== TASK BRIEF ==
When the string "click" is part of a line in the data below, report the whole line.

==== DATASET CONTENT

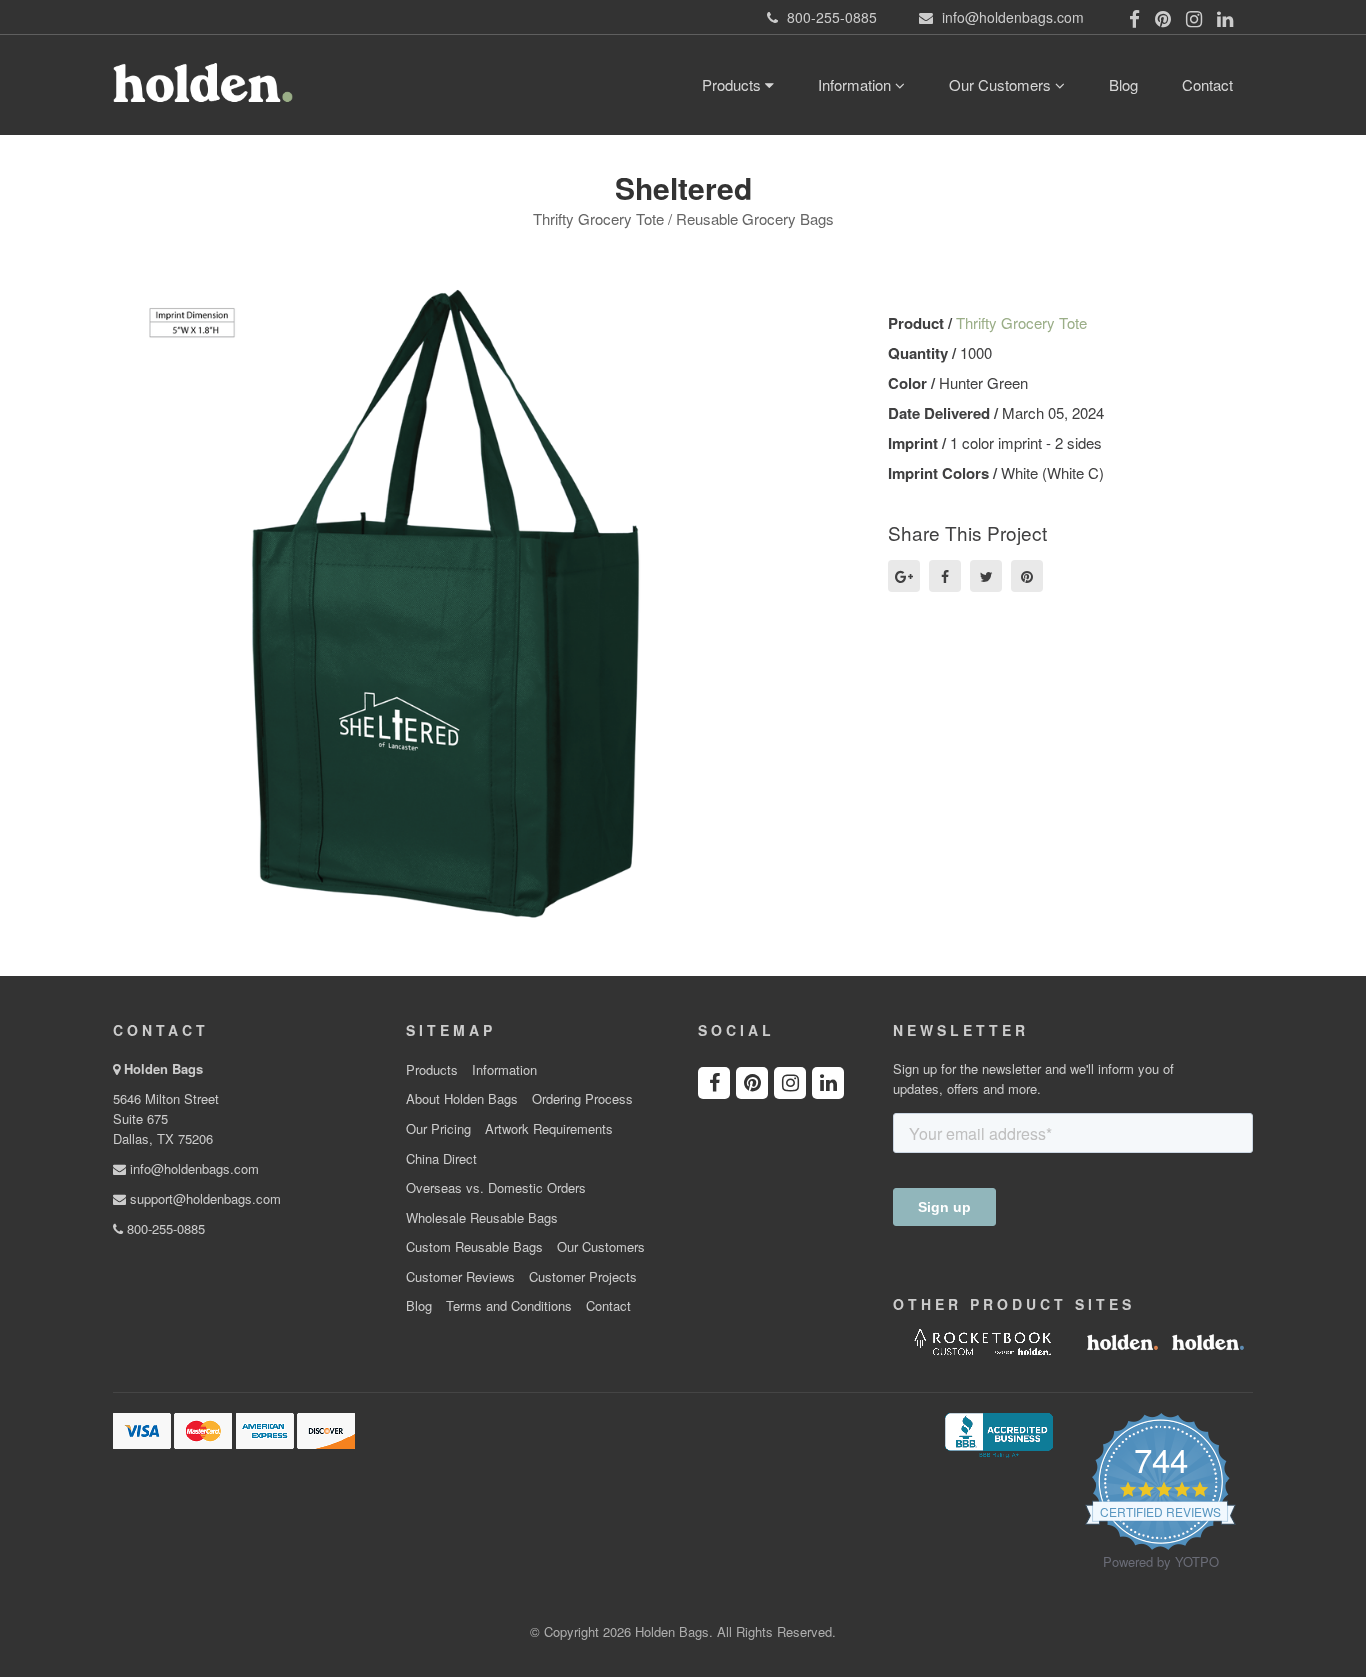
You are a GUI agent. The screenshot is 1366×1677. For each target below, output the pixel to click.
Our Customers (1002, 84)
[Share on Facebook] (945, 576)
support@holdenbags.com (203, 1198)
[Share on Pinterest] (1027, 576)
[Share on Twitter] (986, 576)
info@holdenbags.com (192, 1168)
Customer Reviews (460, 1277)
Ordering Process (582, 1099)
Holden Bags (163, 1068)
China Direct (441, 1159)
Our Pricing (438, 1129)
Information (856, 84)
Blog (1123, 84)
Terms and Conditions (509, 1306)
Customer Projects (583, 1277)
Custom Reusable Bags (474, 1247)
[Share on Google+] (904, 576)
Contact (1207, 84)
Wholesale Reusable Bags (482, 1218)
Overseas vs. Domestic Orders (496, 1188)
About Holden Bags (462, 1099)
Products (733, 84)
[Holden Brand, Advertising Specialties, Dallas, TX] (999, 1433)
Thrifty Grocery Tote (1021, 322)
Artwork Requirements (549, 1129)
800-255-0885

========
==== DATASET CONTENT

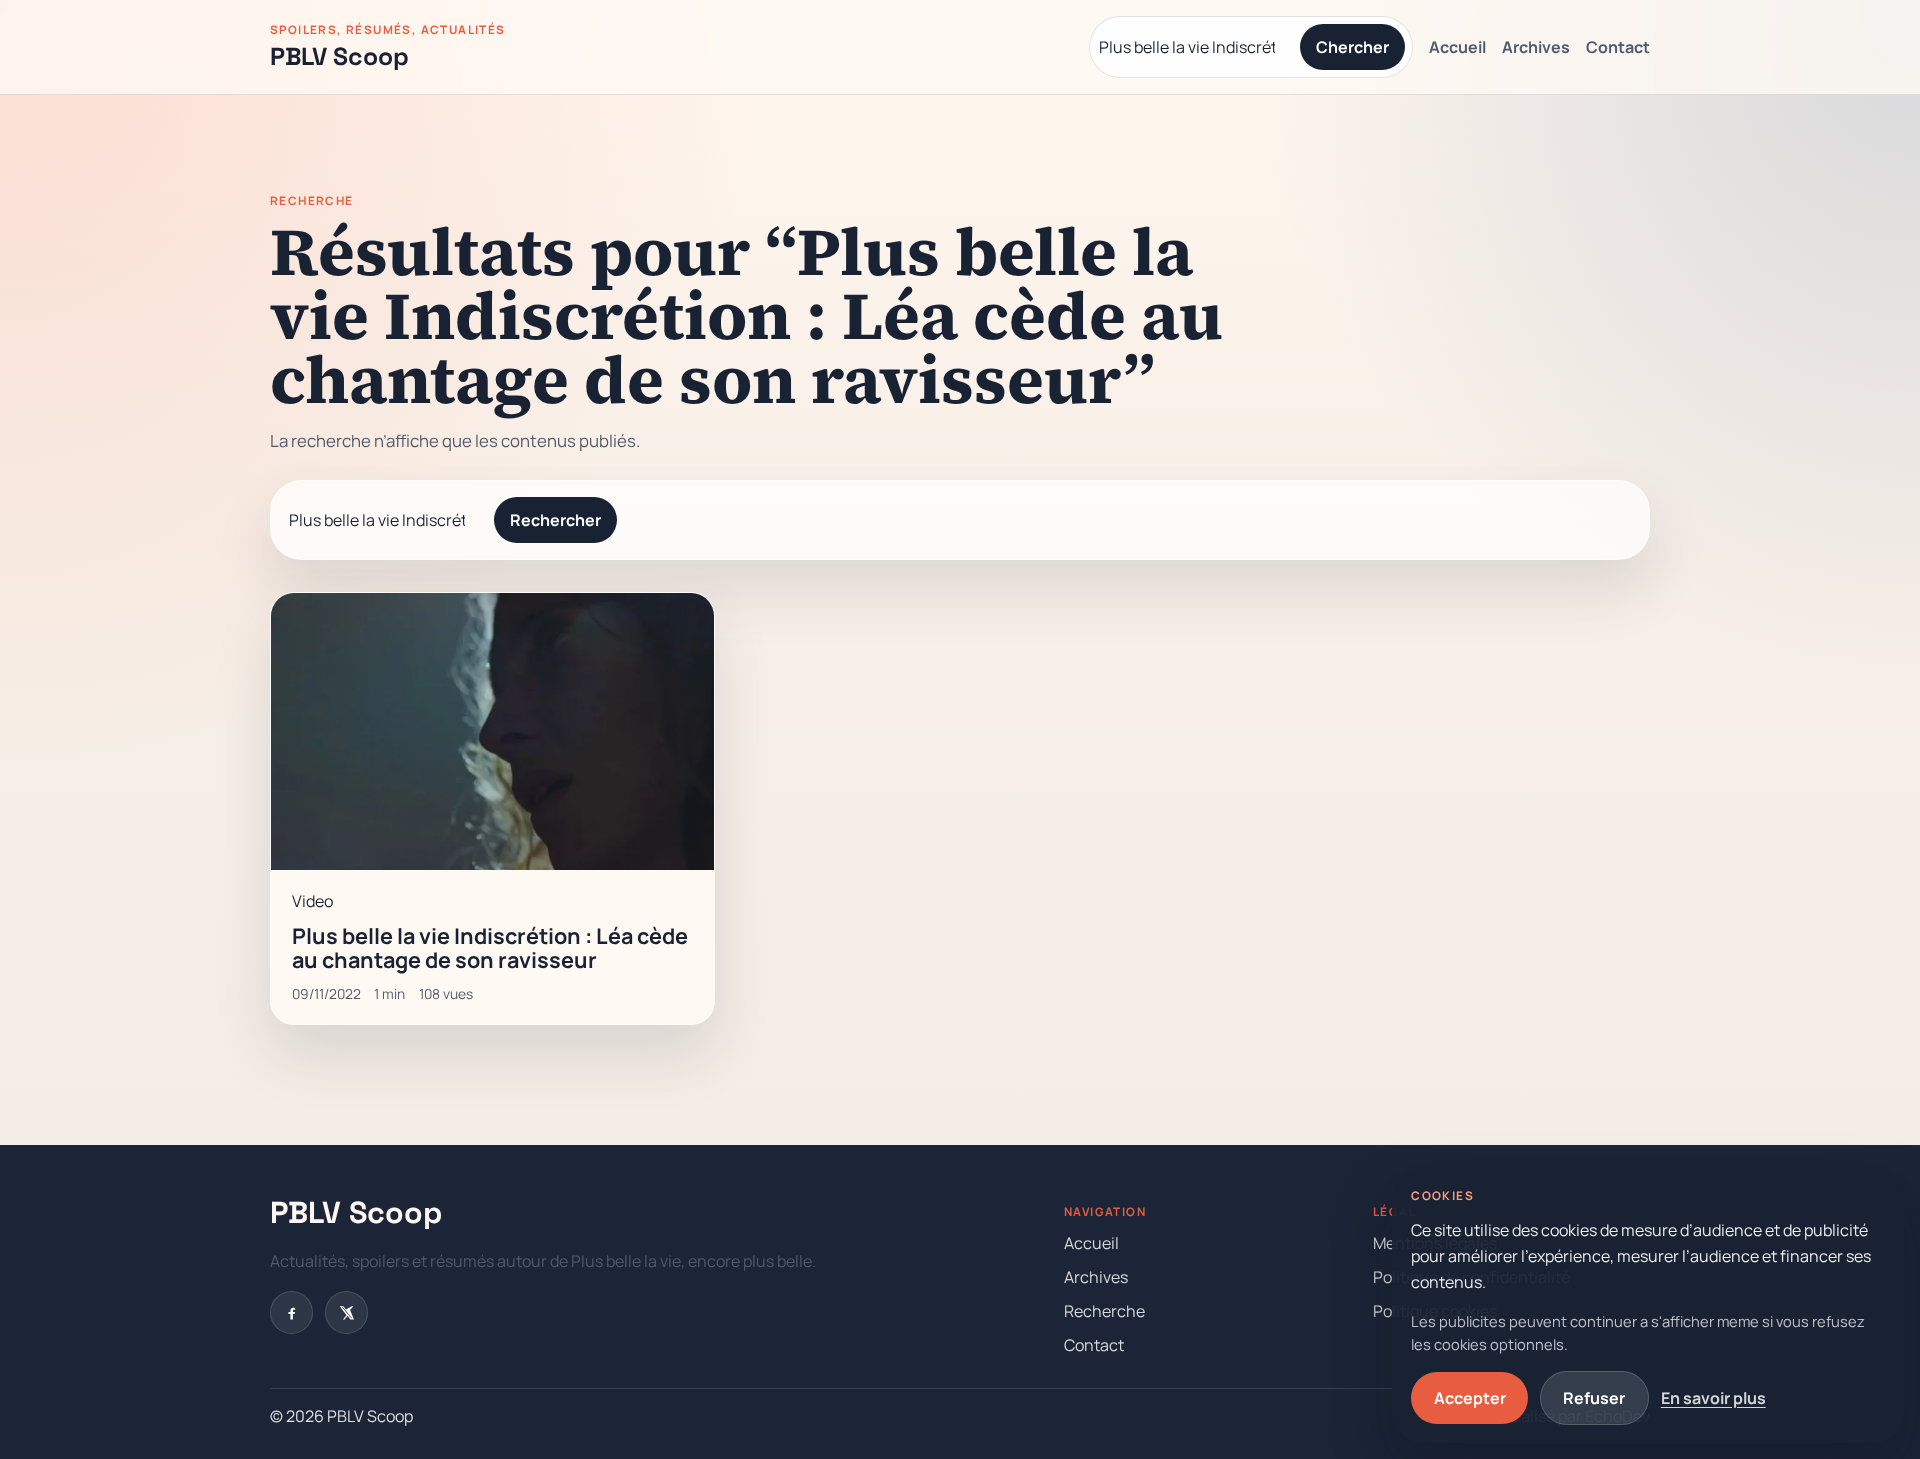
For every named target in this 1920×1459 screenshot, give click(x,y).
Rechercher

========

== RESPONSE BOX ==
You are a GUI agent. The screenshot is 1366×1677. For each target below, output the pixel to click.
For every named target in this 1920×1459 screenshot, give click(x,y).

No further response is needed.